**Task data**:

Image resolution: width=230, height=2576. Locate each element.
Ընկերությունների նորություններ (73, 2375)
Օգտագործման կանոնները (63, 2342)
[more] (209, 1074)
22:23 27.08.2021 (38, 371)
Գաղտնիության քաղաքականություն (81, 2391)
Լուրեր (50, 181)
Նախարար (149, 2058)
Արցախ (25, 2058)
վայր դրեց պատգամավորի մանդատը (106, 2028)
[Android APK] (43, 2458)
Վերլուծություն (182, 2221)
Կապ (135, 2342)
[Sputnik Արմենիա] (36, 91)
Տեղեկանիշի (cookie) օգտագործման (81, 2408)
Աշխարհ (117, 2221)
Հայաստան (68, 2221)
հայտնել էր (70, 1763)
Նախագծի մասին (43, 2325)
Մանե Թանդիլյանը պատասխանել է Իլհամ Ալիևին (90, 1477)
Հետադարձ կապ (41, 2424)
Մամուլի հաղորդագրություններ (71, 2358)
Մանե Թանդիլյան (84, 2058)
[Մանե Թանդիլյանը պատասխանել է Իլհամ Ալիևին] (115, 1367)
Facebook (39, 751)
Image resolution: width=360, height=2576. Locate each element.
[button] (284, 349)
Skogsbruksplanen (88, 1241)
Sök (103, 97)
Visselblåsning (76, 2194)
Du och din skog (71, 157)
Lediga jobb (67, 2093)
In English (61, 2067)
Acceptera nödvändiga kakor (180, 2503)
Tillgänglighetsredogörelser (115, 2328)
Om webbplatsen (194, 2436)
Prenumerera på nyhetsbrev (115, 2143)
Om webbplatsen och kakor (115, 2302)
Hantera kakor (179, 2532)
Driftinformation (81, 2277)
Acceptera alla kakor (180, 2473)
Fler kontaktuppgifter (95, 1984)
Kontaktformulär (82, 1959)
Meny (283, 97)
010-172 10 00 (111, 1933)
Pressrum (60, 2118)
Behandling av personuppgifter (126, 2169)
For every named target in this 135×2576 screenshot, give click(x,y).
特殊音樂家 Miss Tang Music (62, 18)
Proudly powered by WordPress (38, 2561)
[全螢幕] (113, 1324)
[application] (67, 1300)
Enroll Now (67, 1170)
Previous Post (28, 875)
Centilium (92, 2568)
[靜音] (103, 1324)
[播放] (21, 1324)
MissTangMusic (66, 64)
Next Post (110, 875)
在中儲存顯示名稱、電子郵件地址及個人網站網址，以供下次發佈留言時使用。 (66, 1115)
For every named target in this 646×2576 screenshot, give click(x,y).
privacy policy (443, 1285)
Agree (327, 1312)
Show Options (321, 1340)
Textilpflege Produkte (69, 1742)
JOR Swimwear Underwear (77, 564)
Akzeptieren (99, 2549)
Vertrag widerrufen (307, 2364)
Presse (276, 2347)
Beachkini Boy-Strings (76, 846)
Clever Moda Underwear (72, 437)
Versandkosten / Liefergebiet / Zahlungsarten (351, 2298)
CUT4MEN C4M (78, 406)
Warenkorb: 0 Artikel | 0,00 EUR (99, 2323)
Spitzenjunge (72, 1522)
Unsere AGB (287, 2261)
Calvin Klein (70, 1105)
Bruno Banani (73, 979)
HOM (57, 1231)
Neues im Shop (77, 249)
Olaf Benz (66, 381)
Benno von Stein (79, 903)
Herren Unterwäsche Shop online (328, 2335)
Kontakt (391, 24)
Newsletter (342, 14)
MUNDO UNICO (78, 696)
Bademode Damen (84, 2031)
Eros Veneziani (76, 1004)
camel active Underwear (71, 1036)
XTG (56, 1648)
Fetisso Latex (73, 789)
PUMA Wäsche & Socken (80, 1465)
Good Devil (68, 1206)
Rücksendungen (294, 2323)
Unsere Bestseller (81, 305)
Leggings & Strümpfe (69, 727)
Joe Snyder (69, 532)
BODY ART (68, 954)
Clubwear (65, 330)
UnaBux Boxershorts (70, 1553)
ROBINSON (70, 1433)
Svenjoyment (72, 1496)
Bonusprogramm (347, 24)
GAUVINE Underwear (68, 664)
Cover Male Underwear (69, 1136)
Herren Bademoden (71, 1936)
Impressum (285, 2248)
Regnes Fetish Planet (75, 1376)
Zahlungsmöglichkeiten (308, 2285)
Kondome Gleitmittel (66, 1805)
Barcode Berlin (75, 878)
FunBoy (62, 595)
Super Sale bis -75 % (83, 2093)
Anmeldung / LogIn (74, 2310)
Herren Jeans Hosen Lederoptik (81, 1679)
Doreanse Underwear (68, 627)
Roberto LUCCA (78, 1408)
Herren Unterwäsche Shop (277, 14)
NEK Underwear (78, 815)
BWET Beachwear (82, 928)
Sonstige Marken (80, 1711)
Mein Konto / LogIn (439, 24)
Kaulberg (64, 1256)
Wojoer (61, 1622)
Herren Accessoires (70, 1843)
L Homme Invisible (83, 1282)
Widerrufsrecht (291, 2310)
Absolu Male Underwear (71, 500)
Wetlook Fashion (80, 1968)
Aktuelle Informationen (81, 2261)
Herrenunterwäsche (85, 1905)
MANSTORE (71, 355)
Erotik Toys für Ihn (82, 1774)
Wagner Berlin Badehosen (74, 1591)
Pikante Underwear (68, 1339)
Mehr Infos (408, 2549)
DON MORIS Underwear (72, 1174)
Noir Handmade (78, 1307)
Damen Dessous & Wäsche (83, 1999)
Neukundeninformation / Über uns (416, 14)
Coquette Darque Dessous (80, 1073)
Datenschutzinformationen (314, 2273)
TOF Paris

**Work task**:
Beginning with the line holding "Neues im Shop (77, 249)" and ending with the line holding "Cover Male Underwear (69, 1136)", write out the stretch of material above exactly; add no further lines.

**Output for this task**:
Neues im Shop (77, 249)
Olaf Benz (66, 381)
Benno von Stein (79, 903)
Herren Unterwäsche Shop online (328, 2335)
Kontakt (391, 24)
Newsletter (342, 14)
MUNDO UNICO (78, 696)
Bademode Damen (84, 2031)
Eros Veneziani (76, 1004)
camel active Underwear (71, 1036)
XTG (56, 1648)
Fetisso Latex (73, 789)
PUMA Wäsche & Socken (80, 1465)
Good Devil (68, 1206)
Rücksendungen (294, 2323)
Unsere Bestseller (81, 305)
Leggings & Strümpfe (69, 727)
Joe Snyder (69, 532)
BODY ART (68, 954)
Clubwear (65, 330)
UnaBux Boxershorts (70, 1553)
ROBINSON (70, 1433)
Svenjoyment (72, 1496)
Bonusprogramm (347, 24)
GAUVINE Underwear (68, 664)
Cover Male Underwear (69, 1136)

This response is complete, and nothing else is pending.